**Work instruction:**
Reproduce the lines below exactly. Begin with the first, end with the line containing "[Instagram] (143, 901)", and leave out the pictures.

START Data section

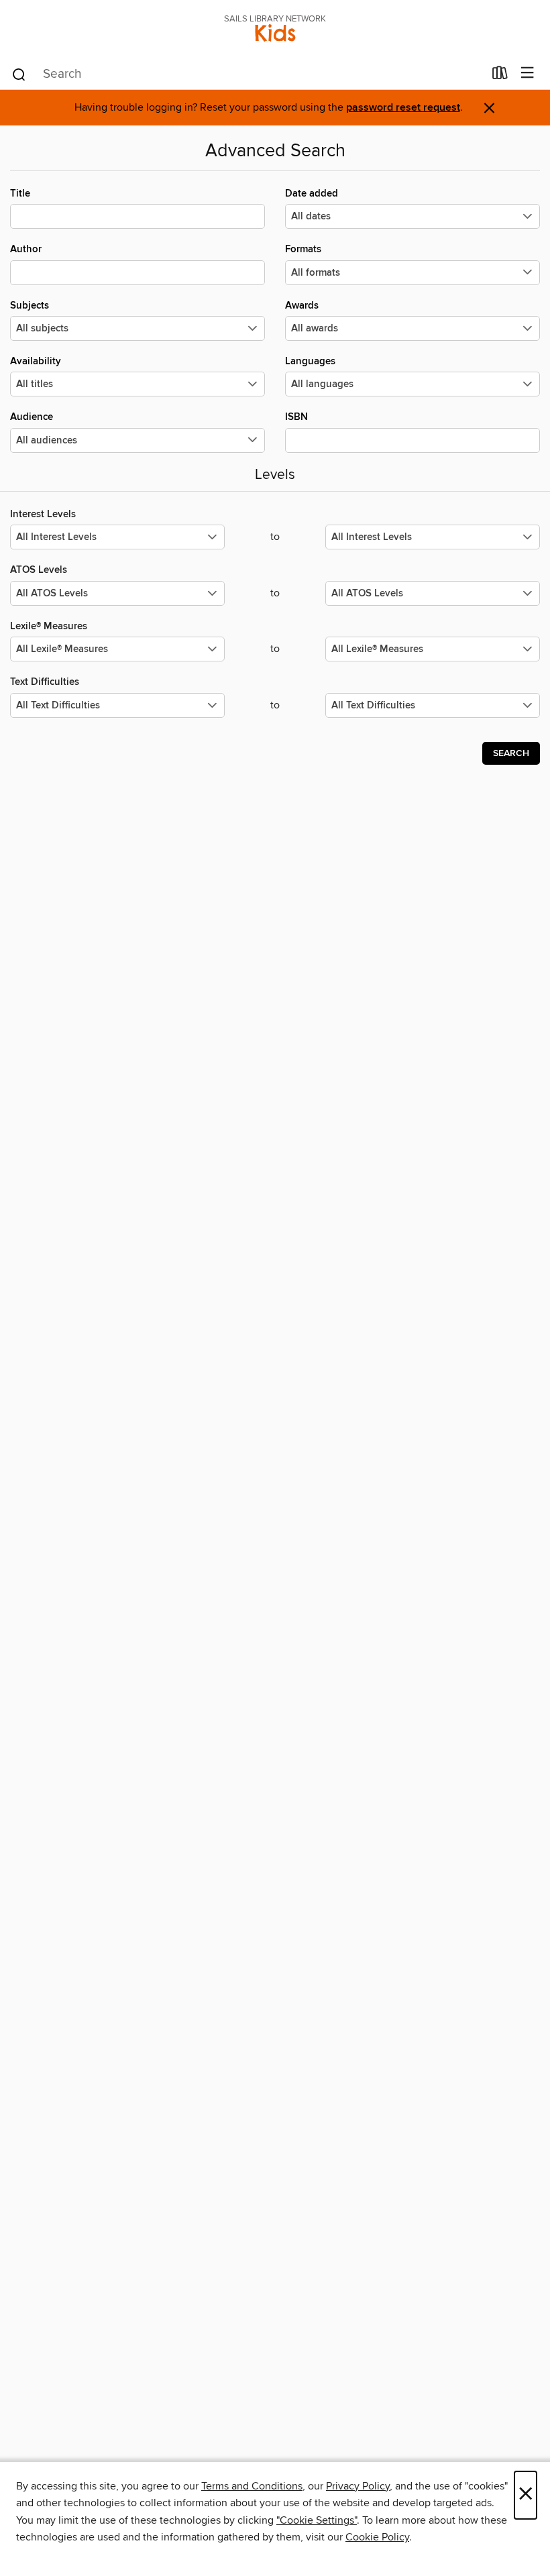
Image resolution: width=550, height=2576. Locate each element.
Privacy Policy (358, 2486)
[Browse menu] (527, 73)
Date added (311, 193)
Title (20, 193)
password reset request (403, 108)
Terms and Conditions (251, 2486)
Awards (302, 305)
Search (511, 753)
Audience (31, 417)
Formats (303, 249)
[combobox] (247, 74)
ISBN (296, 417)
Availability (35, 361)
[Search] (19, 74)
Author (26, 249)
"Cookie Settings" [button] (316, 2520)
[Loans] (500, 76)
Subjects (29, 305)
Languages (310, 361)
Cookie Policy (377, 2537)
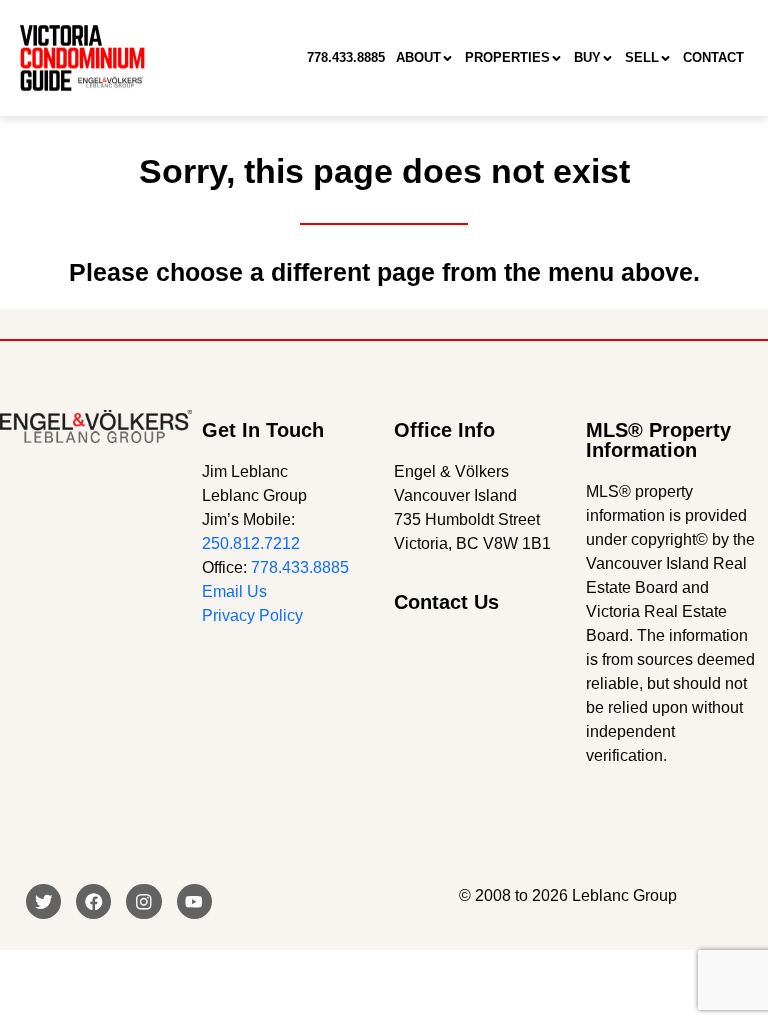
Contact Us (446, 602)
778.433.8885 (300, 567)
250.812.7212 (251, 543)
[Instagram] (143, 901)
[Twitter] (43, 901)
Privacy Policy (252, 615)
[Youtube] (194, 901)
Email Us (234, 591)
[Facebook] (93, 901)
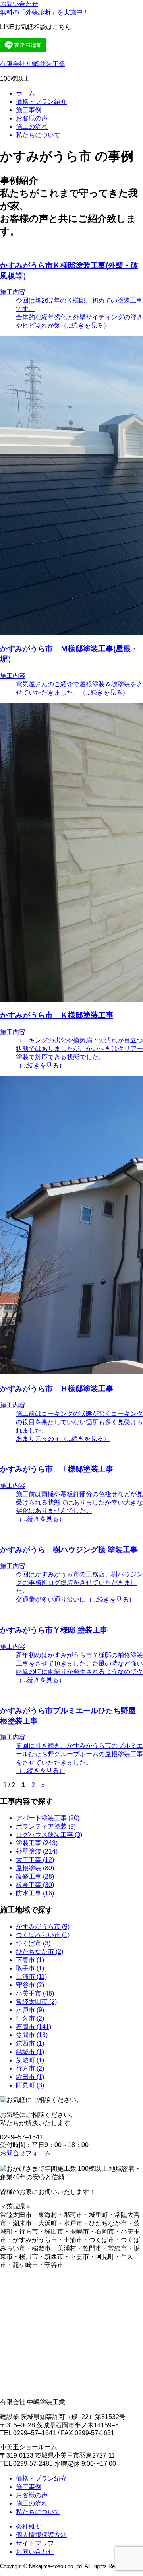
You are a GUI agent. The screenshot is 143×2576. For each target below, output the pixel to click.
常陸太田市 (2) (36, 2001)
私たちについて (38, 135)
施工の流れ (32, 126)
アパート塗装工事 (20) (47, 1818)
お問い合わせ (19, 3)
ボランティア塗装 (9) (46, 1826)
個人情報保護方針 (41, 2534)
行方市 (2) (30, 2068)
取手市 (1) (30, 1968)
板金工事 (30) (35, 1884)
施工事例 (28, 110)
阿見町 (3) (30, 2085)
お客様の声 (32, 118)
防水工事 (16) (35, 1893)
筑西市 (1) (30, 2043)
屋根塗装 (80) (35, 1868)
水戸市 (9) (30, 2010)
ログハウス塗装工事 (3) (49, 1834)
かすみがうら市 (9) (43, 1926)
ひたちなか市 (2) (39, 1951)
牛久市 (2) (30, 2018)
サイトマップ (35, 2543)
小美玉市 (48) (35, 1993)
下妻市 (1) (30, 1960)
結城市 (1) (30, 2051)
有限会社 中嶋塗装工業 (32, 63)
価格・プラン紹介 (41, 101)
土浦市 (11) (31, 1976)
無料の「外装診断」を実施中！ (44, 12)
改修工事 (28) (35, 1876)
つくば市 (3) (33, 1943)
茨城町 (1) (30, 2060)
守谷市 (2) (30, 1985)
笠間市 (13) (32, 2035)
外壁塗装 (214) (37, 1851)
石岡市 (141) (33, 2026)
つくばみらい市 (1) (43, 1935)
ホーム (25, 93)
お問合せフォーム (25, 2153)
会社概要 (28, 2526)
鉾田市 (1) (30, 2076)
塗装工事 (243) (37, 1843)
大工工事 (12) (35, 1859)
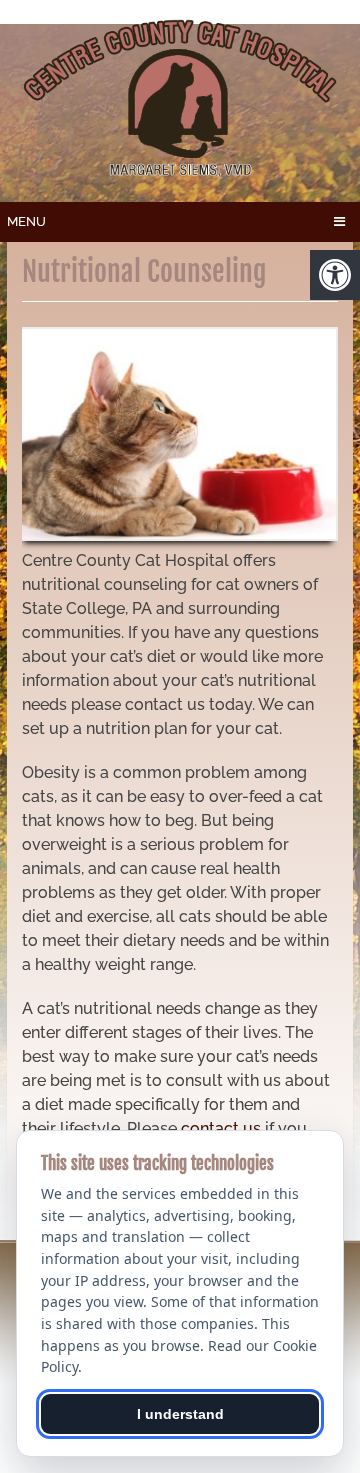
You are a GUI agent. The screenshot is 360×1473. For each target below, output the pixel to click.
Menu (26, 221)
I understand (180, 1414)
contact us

END Data section

**Task result:**
Image resolution: width=550, height=2576. Locate each element.
Privacy Policy (358, 2486)
[Browse menu] (527, 73)
Date added (311, 193)
Title (20, 193)
password reset request (403, 108)
Terms and Conditions (251, 2486)
Awards (302, 305)
Search (511, 753)
Audience (31, 417)
Formats (303, 249)
[combobox] (247, 74)
ISBN (296, 417)
Availability (35, 361)
[Search] (19, 74)
Author (26, 249)
"Cookie Settings" [button] (316, 2520)
[Loans] (500, 76)
Subjects (29, 305)
Languages (310, 361)
Cookie Policy (377, 2537)
Contact Us (446, 602)
778.433.8885 (300, 567)
250.812.7212 (251, 543)
[Instagram] (143, 901)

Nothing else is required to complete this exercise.